Paiement anormal et nullité de plein droit de la période suspecte

Etienne CHARBONNEL
Etienne CHARBONNEL - Avocat associé

 

Source : Cass. Com. 05/02/2013 n°11-28.364, numéro 115 D

 

En matière de procédures collectives, la période suspecte est la période qui court de la date de l’état de cessation des paiements, fixée par le Tribunal dans le jugement d’ouverture, jusqu’à la date dudit jugement.

 

En effet, au cours de cette période, le dirigeant est réputé ne pas avoir pu ignorer l’état de cessation des paiements de sa société.

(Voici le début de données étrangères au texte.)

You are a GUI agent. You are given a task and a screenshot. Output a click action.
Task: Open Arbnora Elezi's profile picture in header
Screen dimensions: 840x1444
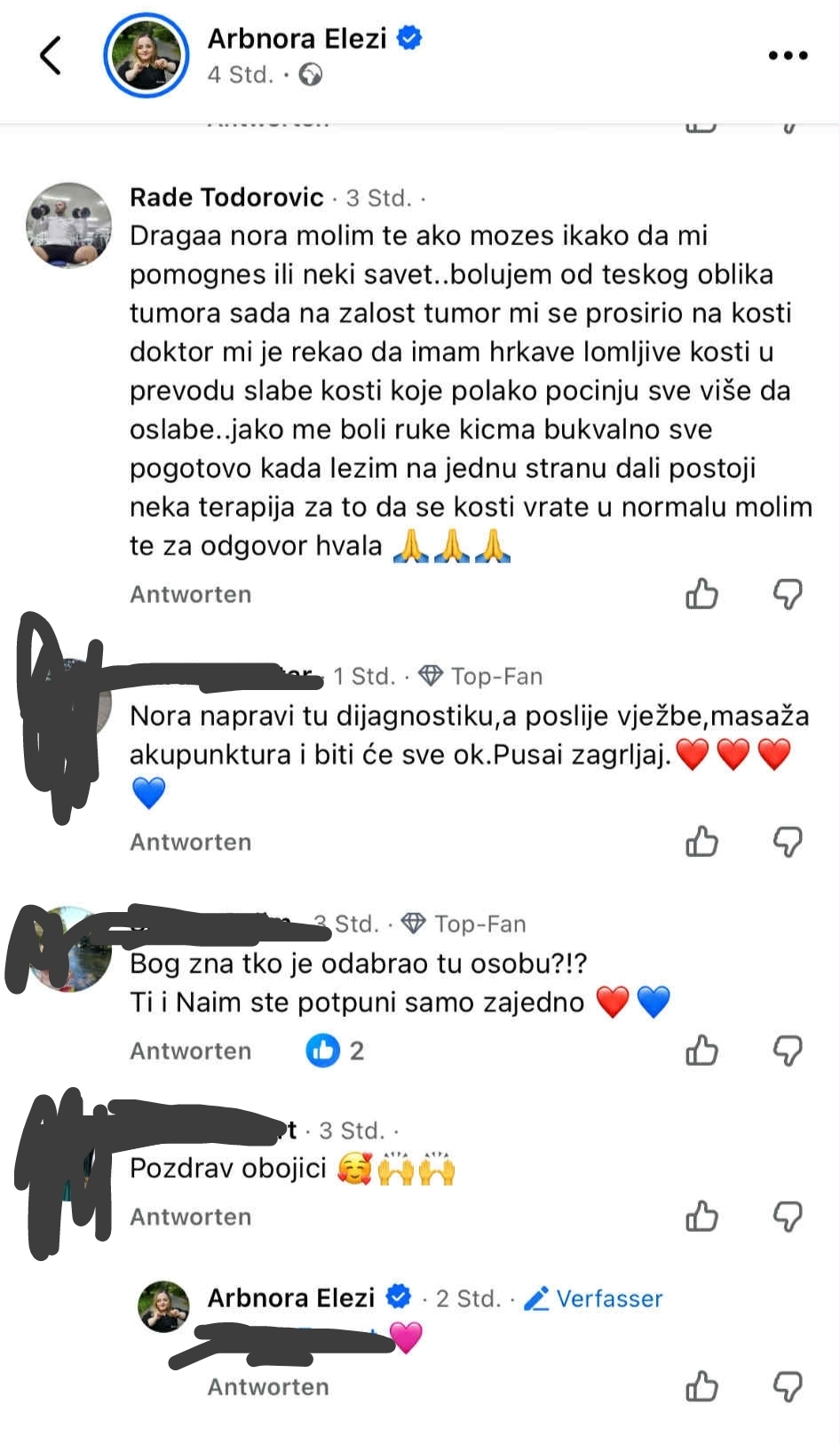coord(147,55)
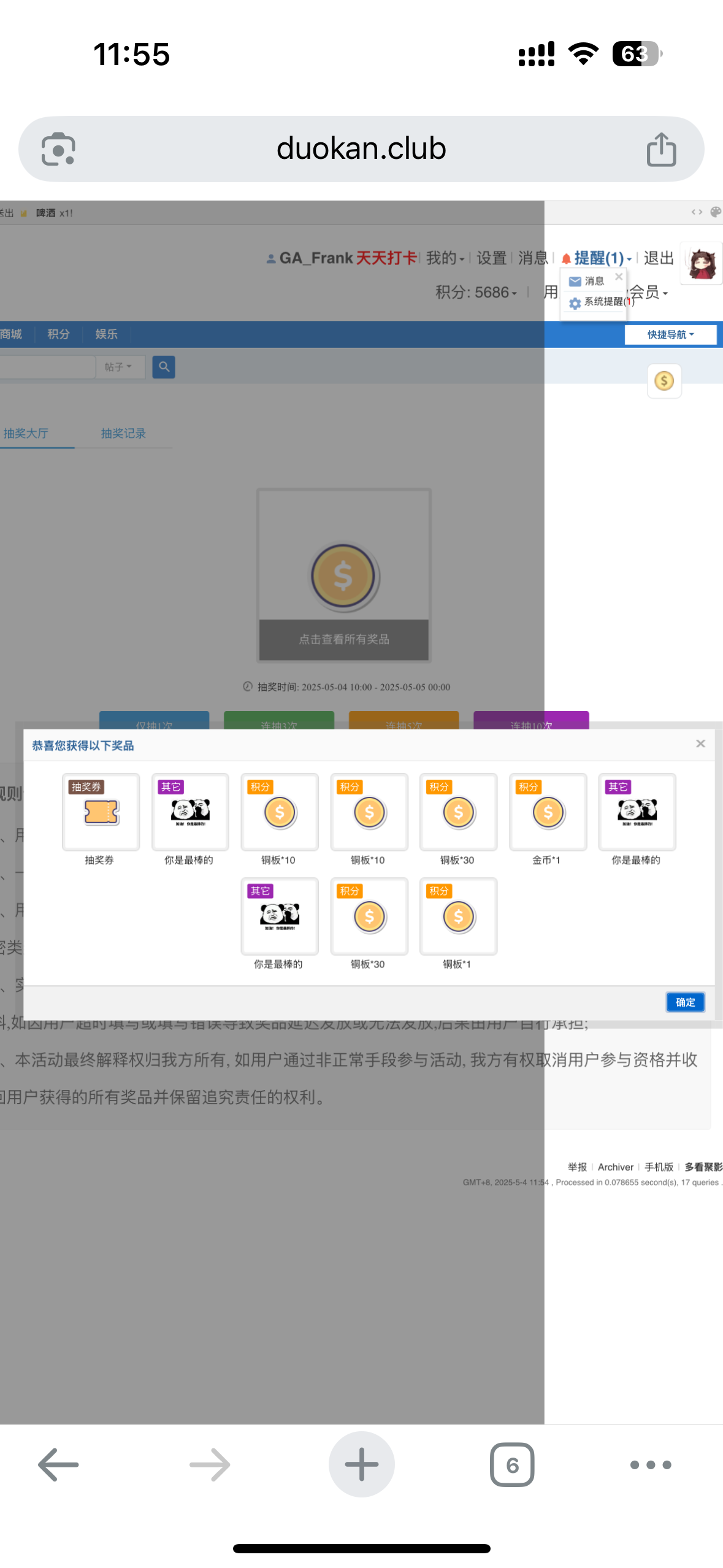This screenshot has width=723, height=1568.
Task: Open the tab switcher showing 6
Action: click(x=511, y=1464)
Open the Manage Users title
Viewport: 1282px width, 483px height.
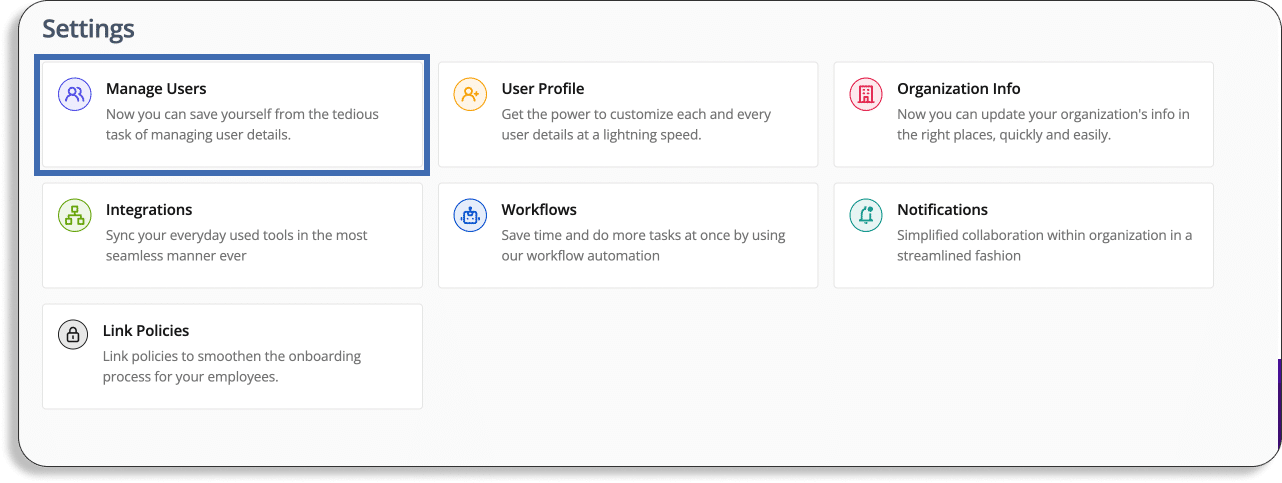pyautogui.click(x=156, y=89)
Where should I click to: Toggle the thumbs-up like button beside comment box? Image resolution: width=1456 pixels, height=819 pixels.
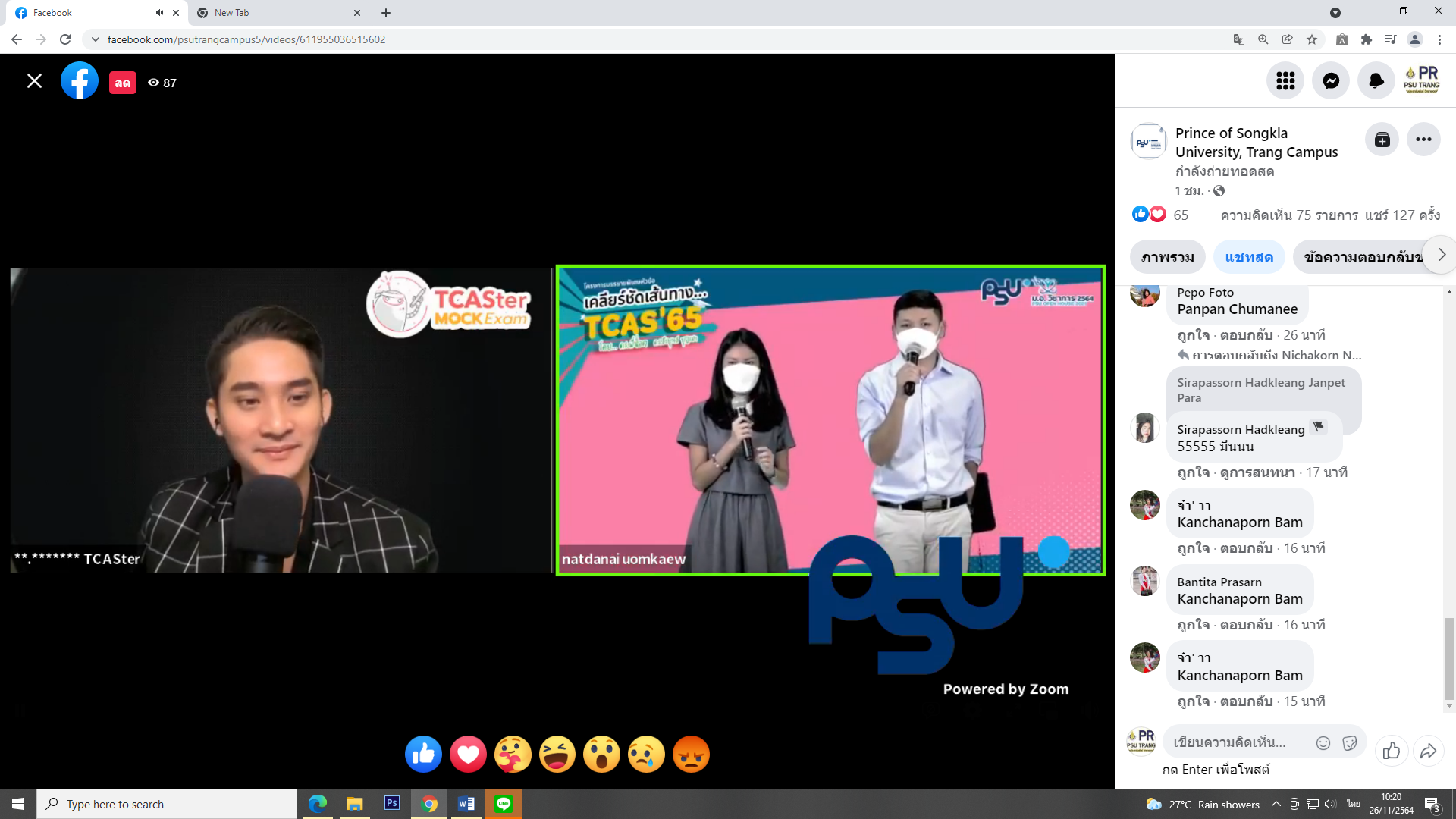(1392, 751)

Corrélativement, tous les règlements qu’il a effectué au cours de cette période sont susceptibles de l’avoir été au bénéfice de certains créanciers au détriment d’autres, afin d’éviter d’avoir à respecter le principe d’égalité stricte entre les créanciers qui devient la règle dès que la procédure collective est ouverte.

 

Pour remédier à cette difficulté, le législateur a fourni aux organes de la procédure les moyens d’attaquer les actes anormaux, par le mécanisme dit des nullités de la période suspecte.

 

Selon l’acte suspect, la nullité peut être soit de droit (dès que le mandataire en demande l’annulation, le Juge Commissaire doit annuler l’acte sans avoir à s’interroger sur sa pertinence économique) ou non (dans ce dernier cas, le Juge Commissaire doit caractériser dans sa décision d’annulation de l’acte litigieux le fait que celui-ci a été passé en violation des droits des créanciers).

 

L’Arrêt commenté porte sur la possibilité d’annuler un paiement réalisé par le débiteur, au cours de la période suspecte, par « un mode de paiement anormal ».

 

En effet en l’espèce, le débiteur avait procédé au règlement d’une dette en utilisant le mécanisme de la délégation de paiement.

 

Les Juges du fond ont considéré qu’il s’agissait là d’un mode de paiement anormal, et que dès lors l’acte était annulable de plein droit.

 

La Cour de Cassation censure la décision : en effet, le paiement anormal n’est visé par la nullité de droit de l’article L632-1 du Code de Commerce que s’il constitue un mode non communément admis dans les relations d’affaires.

 

En d’autres termes, il s’agit effectivement d’une manière peu commune de procéder au paiement d’une créance, mais qui, sur le marché spécifique de ce débiteur, était communément admise.

 

Il ne s’agit donc pas là d’un cas de nullité de plein droit.

 

Peu importe dès lors qu’il aboutisse à rompre le principe d’égalité entre les créanciers.